What I do know is this: the existence of synesthesia proves that consciousness is not a passive recording of external reality. It is an active construction. Every brain builds its own world. The world James Wannerton lives in is as real as yours, and it is radically, irreconcilably different. His London Underground is a symphony of flavors that yours will never contain. Your visual experience of the sunset contains wavelengths that a mantis shrimp would process differently and a bat would not process at all. There is no master version. There is no “view from nowhere.” There are only views from somewhere—from this particular brain, this particular body, this particular tangle of neural connections that were pruned or not pruned in the first year of life, perhaps shaped by a set of plastic refrigerator magnets, perhaps shaped by something deeper and stranger that we haven't found yet.
The old prevalence estimates said synesthesia was vanishingly rare—one in twenty thousand, one in two thousand. But Simner's work showed those numbers were artifacts of self-referral bias. (For decades, science also believed synesthesia was overwhelmingly female, at ratios of six-to-one or eight-to-one. When Simner tested random populations instead of waiting for volunteers, the gender ratio turned out to be almost exactly one-to-one. Women were simply more likely to respond to newspaper ads asking “Do you see colors when you hear music?”) If spatial-sequence synesthesia may affect up to ten percent of the population, then the borders between the senses are far more porous, and far more variable, than we ever assumed. We are not neatly divided into synesthetes and non-synesthetes.
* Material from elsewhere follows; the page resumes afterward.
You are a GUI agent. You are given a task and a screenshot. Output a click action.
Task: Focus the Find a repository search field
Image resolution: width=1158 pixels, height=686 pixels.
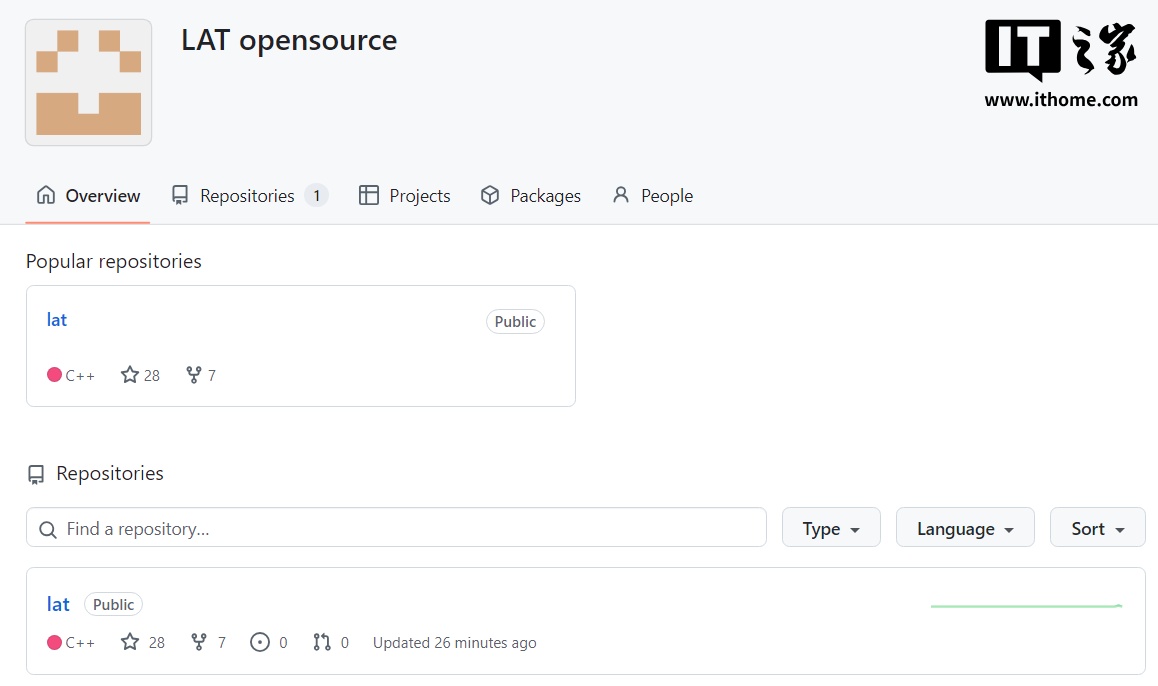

We are all somewhere on a spectrum of sensory blending, and the walls between our perceptual rooms are thinner than we think.
Locke's blind man said scarlet was like the sound of a trumpet. He was reaching across the only bridge he had, trying to map one sense onto another, trying to communicate something essentially incommunicable. And this, I think, is what all of us are doing, all the time. Every conversation is an attempt to transmit the contents of one sealed perceptual universe to another. We use language—metaphor, analogy, approximation—to gesture at experiences that are, in the end, radically private. Messiaen heard blue-violet rocks in his chords and spent a lifetime trying to make audiences see them. Nabokov saw a fold of pink flannel in the letter m and found the only medium precise enough to convey it: prose of such exquisite specificity that you almost, almost see it too. Wannerton mapped his invisible London in tastes, and by telling us about it, he made visible a world that exists for him alone.
I think this is what art is. I think this is what language is for. Not to transmit information—we have spreadsheets for that—but to reach across the unbridgeable gap between one consciousness and another and say: this is what it's like in here. The flavor of music. The color of a name. The shape of Tuesday. We are all trapped in our own perceptual universes, and we are all, every moment, trying to describe the view. That the descriptions never quite match—that your red is not my red, that your silence is not my silence—is not a failure of communication. It is the condition that makes communication necessary. It is the reason we keep trying. And in the trying, sometimes, for a moment, through the stammering inadequacy of language, something gets across. Not the experience itself. Never that. But something close enough to feel like company.